Character Tables

A character table is a square array of numbers associated with a group. The group can be very large, yet its character table can be very small by comparison. For example the largest Mathieu group M24 has size 244,823,040, though its character table has only 26 rows and columns.

There is a column in the character table for each type of element in the group, technically speaking for each conjugacy class. And there is a row in the table for each space on which the group can operate irreducibly — meaning it fails to stabilize any subspaces — the first number in each row being the dimension of the space. The number of rows in the table equals the number of columns — hence it’s a square array — but this is not obvious. It is a consequence of some beautiful theorems in representation theory, a part of mathematics with applications to physics and other sciences.

The numbers that appear in a character table are complex numbers of a special type called algebraic integers. If they are real numbers, then they must be ordinary integers — a fraction such as 1/2 cannot appear in a character table. There are relationships between the rows, and between the columns, which  help in finding the entries in the table, just as in a sudoku puzzle.
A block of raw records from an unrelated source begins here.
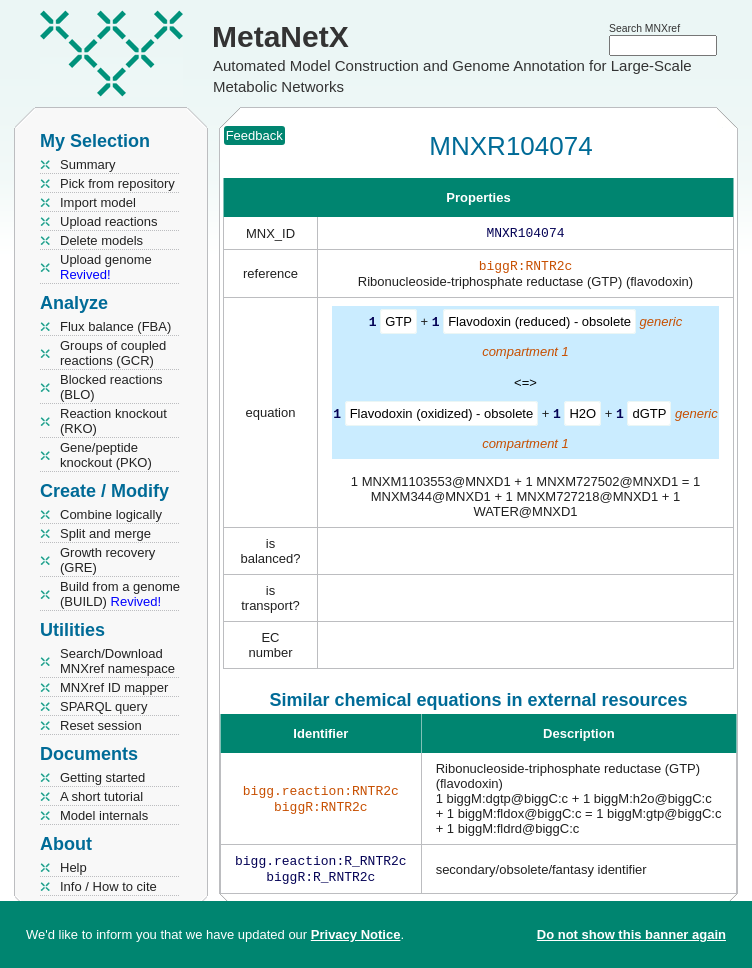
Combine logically (111, 514)
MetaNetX (280, 36)
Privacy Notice (356, 934)
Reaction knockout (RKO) (113, 421)
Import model (98, 202)
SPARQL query (103, 706)
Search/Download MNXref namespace (117, 661)
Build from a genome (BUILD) (120, 594)
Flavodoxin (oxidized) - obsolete (442, 416)
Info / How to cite (108, 886)
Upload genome (106, 267)
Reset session (101, 725)
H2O (582, 416)
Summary (88, 164)
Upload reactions (109, 221)
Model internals (104, 815)
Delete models (101, 240)
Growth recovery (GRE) (107, 560)
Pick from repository (117, 183)
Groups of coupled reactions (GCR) (113, 353)
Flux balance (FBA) (115, 326)
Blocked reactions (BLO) (111, 387)
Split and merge (105, 533)
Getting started (102, 777)
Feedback (254, 135)
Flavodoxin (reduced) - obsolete (539, 325)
Knowing the largest subgroups of a group helps in calculating its character table, and that in turn helps in locating large subgroups. For example when a group contains a subgroup whose size is 1/n times the size of the whole group then it can permute n objects transitively, meaning it can send any one to any other one, and this leads to a representation in n dimensions. When n is small relative to the size of the group, the character table can be very useful in deciding on the existence of suitable representations, and hence of the existence of such subgroups.